Expert note: This article was written by our chartered accountancy firm. Information is current as of 2026. For a personalised review of your situation, contact us.
Changing your accounting firm is a routine management decision. What makes it complicated is rarely the decision itself — it is the absence of method at the moment of execution. A missed notice period, an incomplete file or forgotten access credentials can delay the handover by several weeks and generate unexpected costs.
This guide covers the four topics that determine whether a switch goes smoothly or badly: terminating the engagement, choosing the right timing, understanding the deontological framework between firms, and recovering every document you are entitled to.
In summary: you can switch accountants at any point in the year, but the cleanest transition happens just after the year-end close and the filing of annual accounts. Start by reviewing your engagement letter (notice period, automatic renewal), inform the new firm before you give notice, and draw up a complete list of documents to recover. French professional rules require your outgoing firm to return your original documents, even in the event of a fee dispute.
Step-by-step: how to switch accountants in France#
The process follows a six-step sequence. Order matters: choose your successor before you give formal notice.

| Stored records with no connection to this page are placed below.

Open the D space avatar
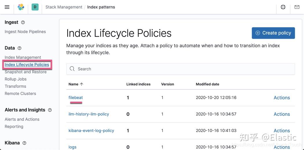Image resolution: width=304 pixels, height=150 pixels. 35,7
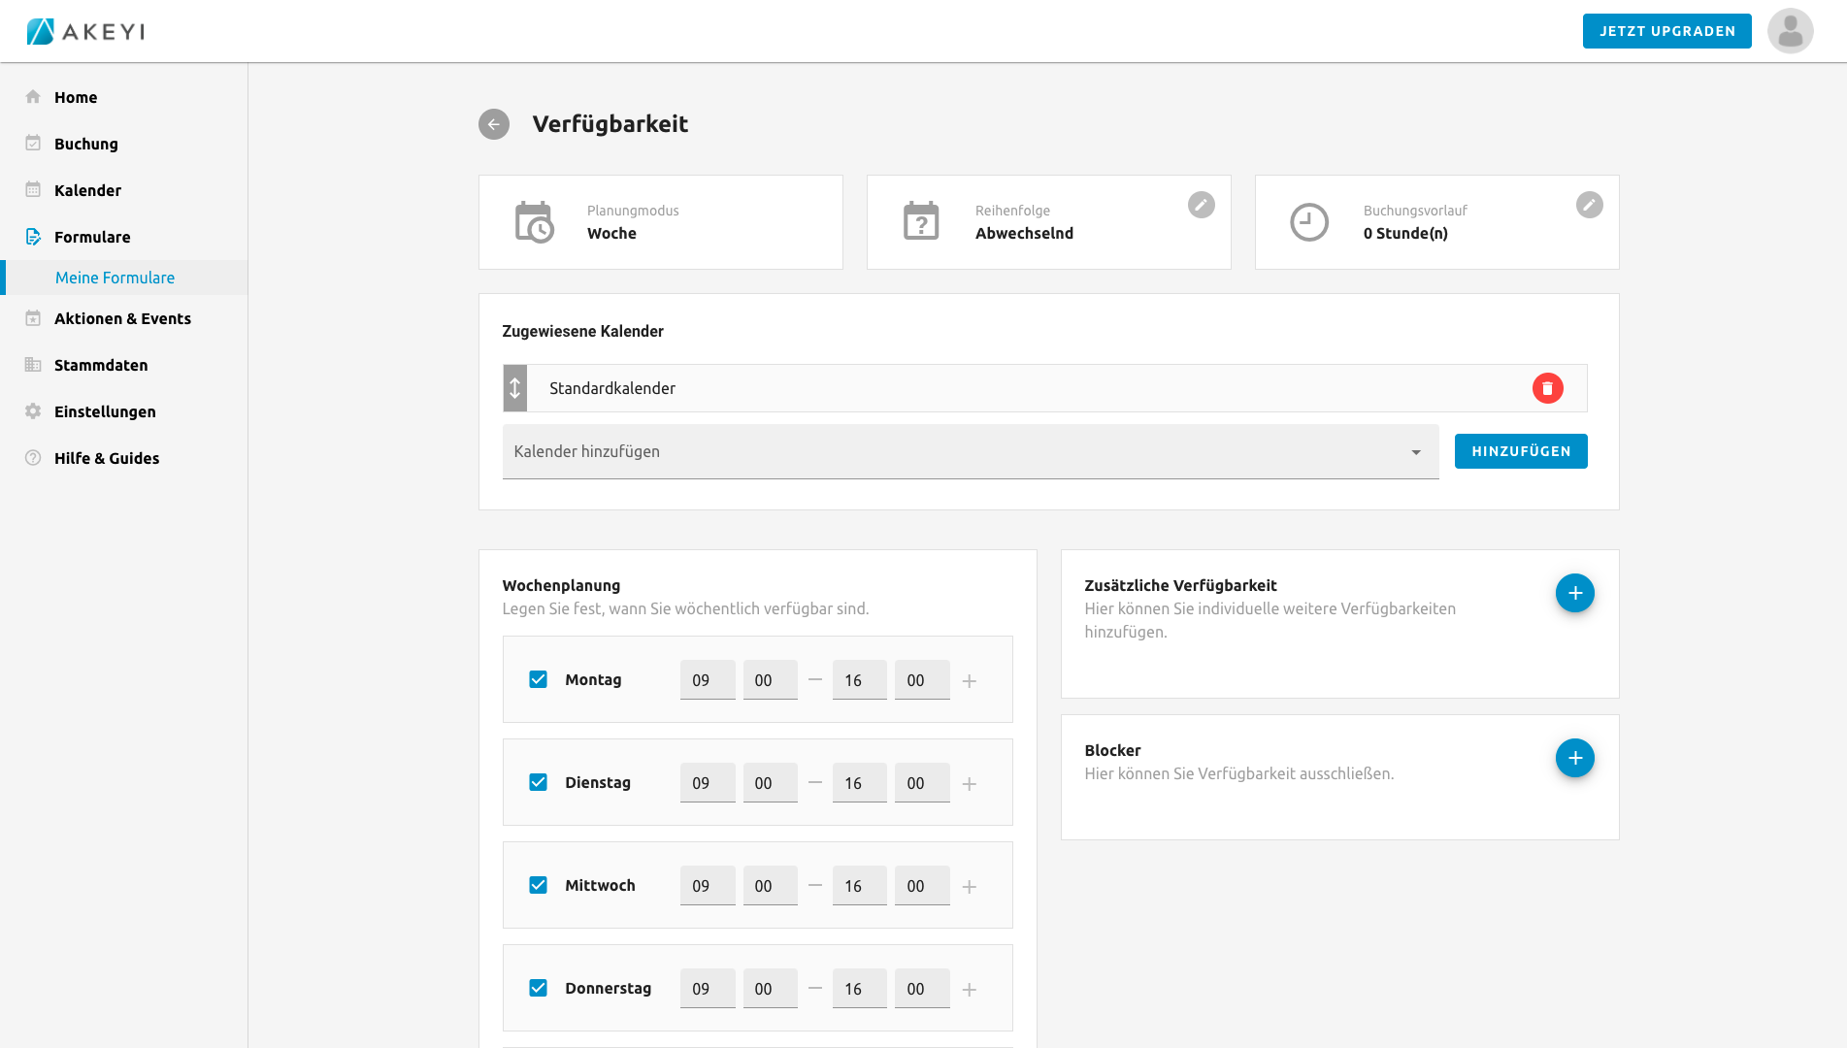Click the back arrow next to Verfügbarkeit
This screenshot has width=1847, height=1048.
coord(493,124)
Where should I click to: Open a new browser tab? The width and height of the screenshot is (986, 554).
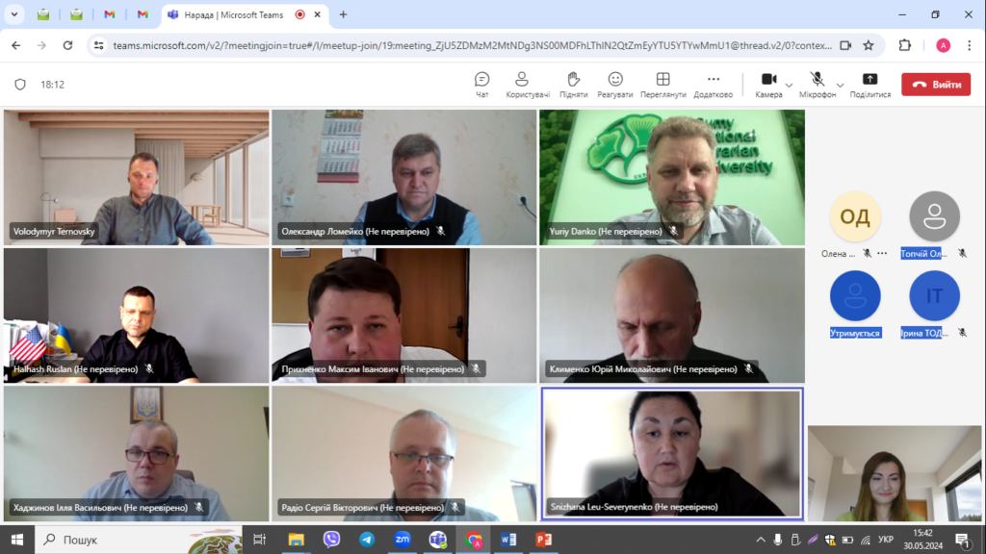pos(343,14)
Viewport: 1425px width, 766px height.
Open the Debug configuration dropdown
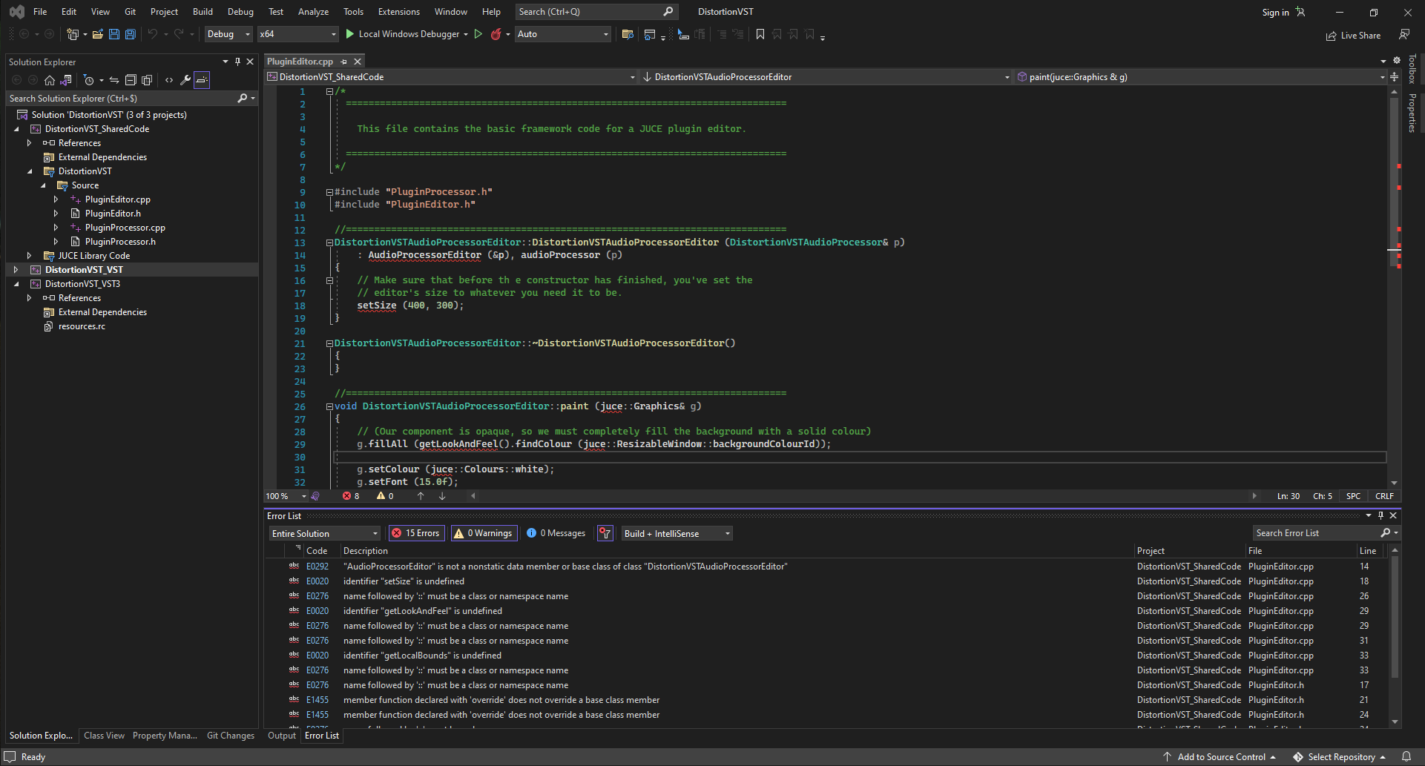tap(228, 34)
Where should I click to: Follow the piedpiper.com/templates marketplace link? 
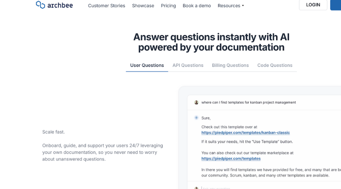[x=231, y=159]
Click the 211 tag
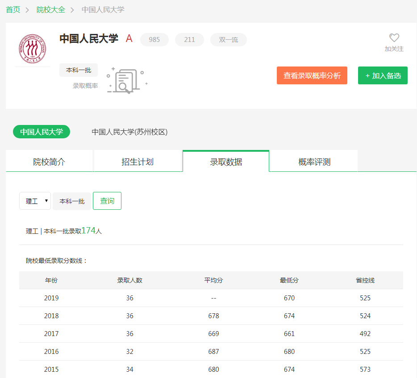The image size is (417, 378). tap(189, 40)
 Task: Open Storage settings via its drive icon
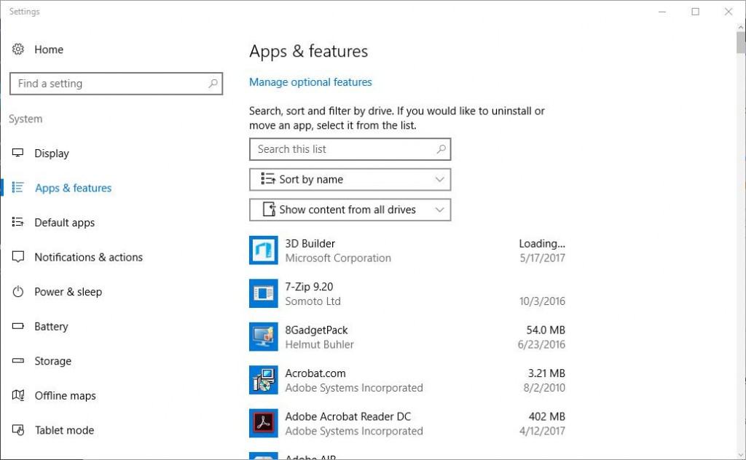[x=17, y=361]
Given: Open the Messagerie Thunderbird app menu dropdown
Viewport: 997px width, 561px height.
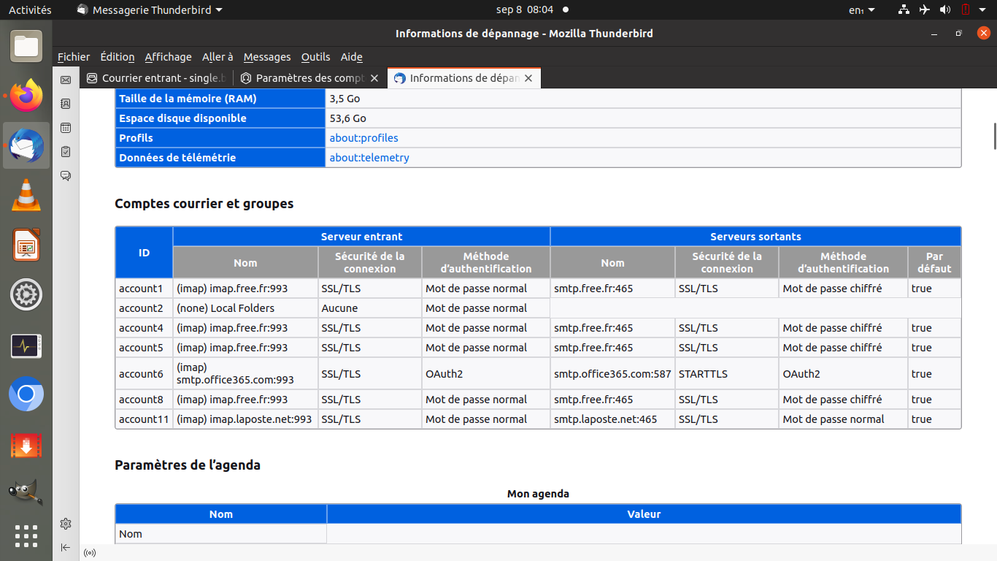Looking at the screenshot, I should point(150,10).
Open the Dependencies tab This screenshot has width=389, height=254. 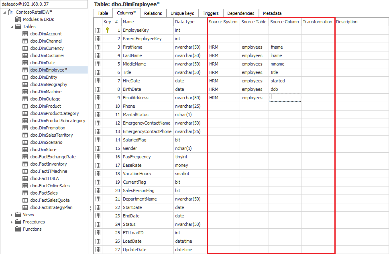[x=240, y=13]
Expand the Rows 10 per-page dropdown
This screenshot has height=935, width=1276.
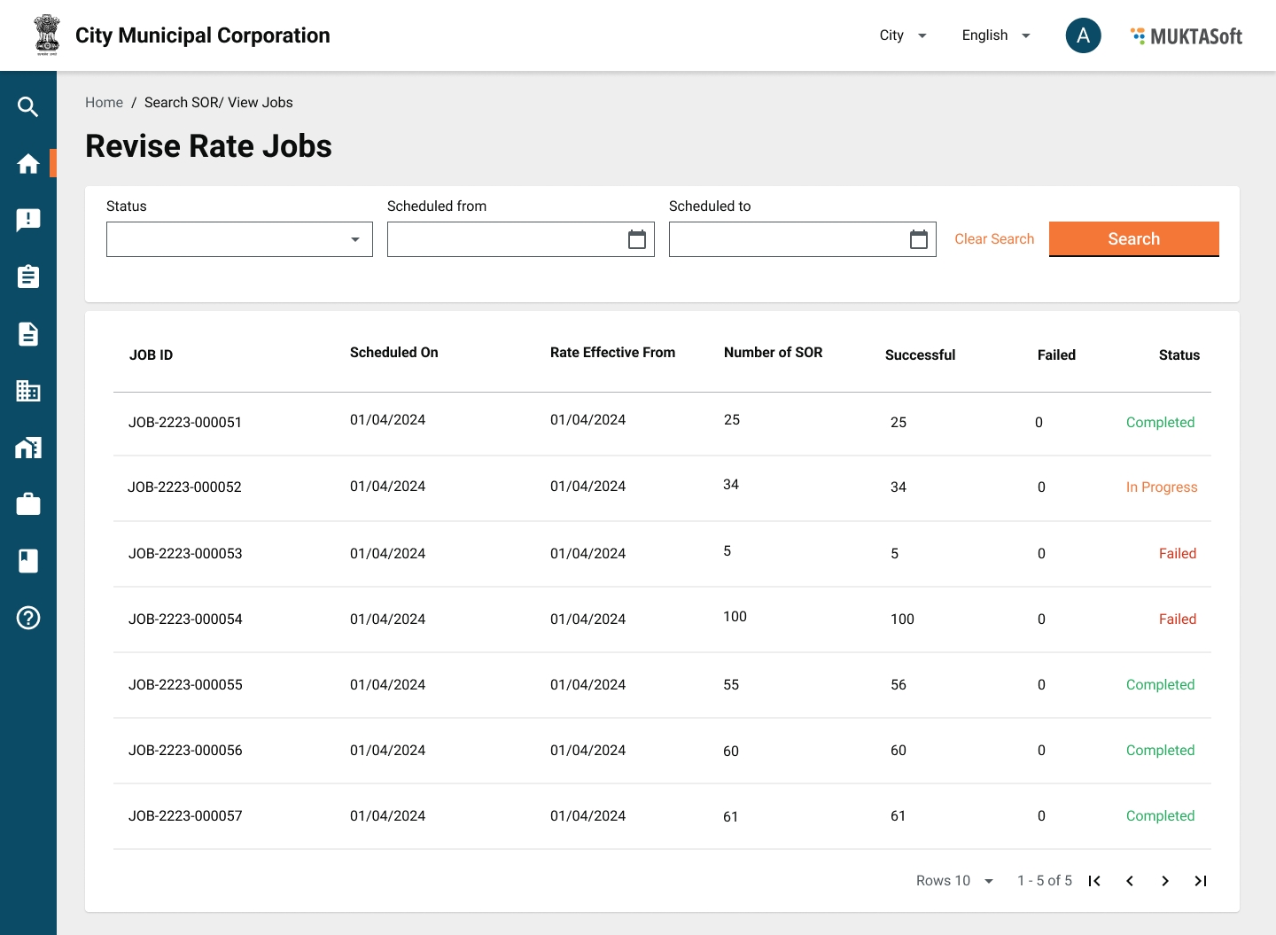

- Select the new firm and agree on the exact scope — bookkeeping, VAT, payroll, annual legal filings, management reporting.
- Review the engagement letter in force: commitment period, notice clause (three months is common), automatic-renewal terms, document-return conditions and any outstanding fees.
- Send formal notice by registered letter with acknowledgement of receipt, respecting the agreed notice period. State the intended end-of-mission date explicitly.
- The new firm sends a courtesy letter. Under the code of professional conduct for French chartered accountants (Code de déontologie des professionnels de l'expertise comptable, Légifrance), your incoming firm must write to its predecessor to confirm that the situation is regular — fees settled, no ongoing dispute — before formally accepting the engagement.
- Draft and send the document recovery list (see table below). Agree on a handover deadline and confirm it in writing.
- Hold a takeover checkpoint with the new firm to validate opening balances, accruals and the next set of deadlines.
The full process typically takes two to four weeks. Time invested upfront prevents hours of historical reconstruction later.
Can you switch accountants mid-year, and when is the best moment?#
Yes, a change is possible at any point in the financial year. But timing directly affects how smooth the handover will be.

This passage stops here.